Selina Fillinger's hundred-minute comedy (with intermission) turns smart, ambitious women into raving maniacs in service of a larger-than-life president. In this fictional tale, an unseen commander in chief triggers an international incident, whilst suffering from an anal fissure. And, blossoming forth from all of that, we are once again reminded of the healing power of just shrieking aloud with laughter.

POTUS: Or, Behind Every Great Dumbass are Seven Women Trying to Keep Him Alive debuted in 2022 at the Shubert Theatre on Broadway, running for about four and a half months, including previews, and earning three Tony nominations. It's directed for Tesseract Theatre Company by Jessica Winingham, with perfect intensity and absurdity, at the Kranzberg Arts Center in the midtown arts district.

But the fact of the matter is that great actresses can also turn something as simple as farce into shocking self-examination, even at a breakneck pace. In this case, we have three: Kelly Schnider plays Harriet, the White House chief of staff; Sarajane Clark is the press secretary, Jean; and Kimmie Kidd rounds the stunning triumvirate as the first lady, Margaret.

The dead-on honesty of their Method acting merges with pure comic madness. And there are many quick-as-lightning moments of "why are we doing this?" swarming like yellow jackets as the pace quickens. You shriek a bit, because it all goes out of control so beautifully, thanks to director Winingham.

They're doing it because they've become trapped in a world of ceremony and scheduling, where everything's always falling apart. And this time there's a clueless hooker on the loose in the West Wing, and (eventually) a dead body to conceal. A wild nightmarish quality emerges in act two after the president's errant sibling pops in for an official pardon, and his White House office secretary gets tweaked-out on drugs. They're all well meaning, but each in entirely different, and often wildly opposing, ways.

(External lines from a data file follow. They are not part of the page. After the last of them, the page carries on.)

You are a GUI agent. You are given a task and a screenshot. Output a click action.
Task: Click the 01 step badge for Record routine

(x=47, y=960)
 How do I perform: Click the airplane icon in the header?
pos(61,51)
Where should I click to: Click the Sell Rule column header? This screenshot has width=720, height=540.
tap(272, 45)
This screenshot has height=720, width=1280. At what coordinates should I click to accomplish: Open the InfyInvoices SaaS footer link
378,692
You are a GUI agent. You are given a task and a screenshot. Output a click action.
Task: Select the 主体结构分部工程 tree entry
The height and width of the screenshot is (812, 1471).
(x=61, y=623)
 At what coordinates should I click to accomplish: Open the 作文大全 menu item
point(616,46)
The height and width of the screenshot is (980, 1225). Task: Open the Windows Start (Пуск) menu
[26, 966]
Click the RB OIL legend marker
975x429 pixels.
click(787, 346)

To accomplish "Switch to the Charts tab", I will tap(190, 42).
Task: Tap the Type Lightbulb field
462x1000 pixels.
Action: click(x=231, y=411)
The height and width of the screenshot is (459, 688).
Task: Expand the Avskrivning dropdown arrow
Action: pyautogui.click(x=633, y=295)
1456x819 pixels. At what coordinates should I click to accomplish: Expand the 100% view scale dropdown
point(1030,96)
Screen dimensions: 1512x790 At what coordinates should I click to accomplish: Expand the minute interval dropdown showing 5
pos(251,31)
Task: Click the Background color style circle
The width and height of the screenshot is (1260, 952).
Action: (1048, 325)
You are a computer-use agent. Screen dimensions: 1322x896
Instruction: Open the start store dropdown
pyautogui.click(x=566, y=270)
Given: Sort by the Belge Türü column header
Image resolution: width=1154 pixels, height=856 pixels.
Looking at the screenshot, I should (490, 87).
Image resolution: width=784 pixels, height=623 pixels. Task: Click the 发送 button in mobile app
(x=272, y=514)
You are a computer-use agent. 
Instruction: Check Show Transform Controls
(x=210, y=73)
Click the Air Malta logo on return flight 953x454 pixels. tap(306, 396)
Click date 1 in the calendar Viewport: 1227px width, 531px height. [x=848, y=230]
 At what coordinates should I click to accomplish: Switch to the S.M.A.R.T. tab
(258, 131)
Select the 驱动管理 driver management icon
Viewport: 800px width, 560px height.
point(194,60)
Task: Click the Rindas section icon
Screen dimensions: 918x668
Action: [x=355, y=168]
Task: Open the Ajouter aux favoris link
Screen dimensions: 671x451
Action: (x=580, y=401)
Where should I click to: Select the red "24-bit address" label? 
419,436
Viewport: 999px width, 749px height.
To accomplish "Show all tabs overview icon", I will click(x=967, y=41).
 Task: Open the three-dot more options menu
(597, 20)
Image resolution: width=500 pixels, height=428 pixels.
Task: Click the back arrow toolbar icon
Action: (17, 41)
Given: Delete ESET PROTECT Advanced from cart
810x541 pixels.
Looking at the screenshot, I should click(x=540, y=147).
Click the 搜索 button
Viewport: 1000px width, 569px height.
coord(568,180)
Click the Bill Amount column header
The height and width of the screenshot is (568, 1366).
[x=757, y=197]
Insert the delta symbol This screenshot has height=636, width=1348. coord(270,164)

Angelia Prather is wonderful as the president's outrageous sister, and Angela Jean Hetz delightful as his secretary. Every actress on stage has the well-deserved confidence of a card player who's just turned over four aces. Isa Davis is excellent as Dusty, a sex worker who has somehow jumped the fence. And everything in the fast-paced story becomes another crazy source of scandal, impossible to contain.

There are some very firm rules about farce, of course, including a dead body, the threat of utter ruin, and lots of slamming doors. And typically a boy and a girl. But in this case the slamming doors are all metaphorical: they are slamming doors of broad slogans, illusions and half-truths, banged shut against each new crisis, to keep them all in power.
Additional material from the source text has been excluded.